Day by day, it’s grating on my nerves. Like the subtle sound of a dripping faucet in the dead of the night; drip, drip, drip, drip, drip. I’m not thinking pleasant thoughts, I’m not thinking loving thoughts—in fact, my thoughts are quite vile. When I couldn’t take it anymore, I’d slam my windows shut, [sacrificing fresh air for stuffiness], secretly hoping they would notice. Alas, they are just kids. And it’s the adults I should be dealing with. But what can one say in this situation? What can one say when condo-dwelling city kids are left with nowhere to run, to let off their pent-up energy, and when parents are working from home, trying to keep their heads on their shoulders and the lights on.
So—I shall take deep breaths and deal with the stressors.
On the flip side, the lockdown has produced a simpler rhythm in my life.
With more options being forcibly removed—no going out unless it’s for groceries or walks around the neighbourhood, no social obligations, lesser events (unless one choose to)…there are lesser distractions in my day-to-day life.
I’m finding more moments to linger. To listen to birdsong, to stare out from the window, to delight in the sighting of a pair of yellow-coloured birds as they flew past. I nicknamed them Ollie. (Psst! Check out my illustration of the birds at the bottom of this post!)
And in those moments of quietness, there’s a sense of grounding in my soul. In the madness of the abnormal, the feeling of normalcy came.
What a gift it is—to be present enough, to be still, without being bored; needing to find things, people, or stuff to fill those pockets of time.
💭 What else is on my mind aka random thoughts
-I think my eyesight is being affected by the detailed drawings. I find my left eye’s vision a tiny bit more blurry now.
-I think I need to invest in a desktop monitor. After six months of working from a 13” laptop, and unconsciously squinting, my eyes are getting more tired than before.
-Do dogs die in heaven? I heard of the death of a YouTube fitness instructor’s dog, named Peanut. The snoring pit bull was her sidekick in her exercise videos. I used to enjoy watching that dog interrupting her routine, making her laugh. She made a video in memory of Peanut.
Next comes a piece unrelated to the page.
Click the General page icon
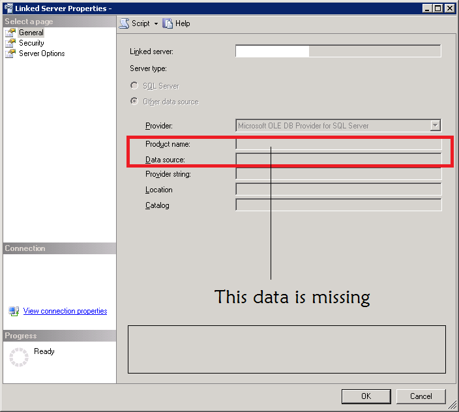 click(x=10, y=33)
I cried a little, feeling her loss and pain. There will be losses on earth. And in my sadness, I wondered do dogs still die in heaven? Surely there will be none—no more tears, no more sorrows in heaven. Surely, no losing of dogs nor loved ones too. Amen.
🎊 What I’m currently working on and an announcement!
I’ve completed one of the three artworks for an art competition. When I work on the first artwork, I was already behind schedule as another project took longer than I’ve expected, and this artwork took longer than I thought! Having only two days left to my deadline, 70% of work left till completion, it was impossible to complete it. Still, I boldly prayed for the impossible to be possible, and asked a handful of my friends to pray with me. And I left it as that and get to work. By God’s grace, I managed to complete it! So thankful. And humbled.
Faith is not built by shrinking back but by stretching yourself forward.
And now, the announcement!
If you are interested in my drawing…you can now buy my original art and art prints.
I’m beyond excited about this new development! And I wanna go out for a meal to celebrate! But I can’t! Still, come celebrate with me, drop by my gallery and happy browsing!
That's all for now, folks.
Till next time, stare out from your window, look up to the sky, watch out for your Ollie.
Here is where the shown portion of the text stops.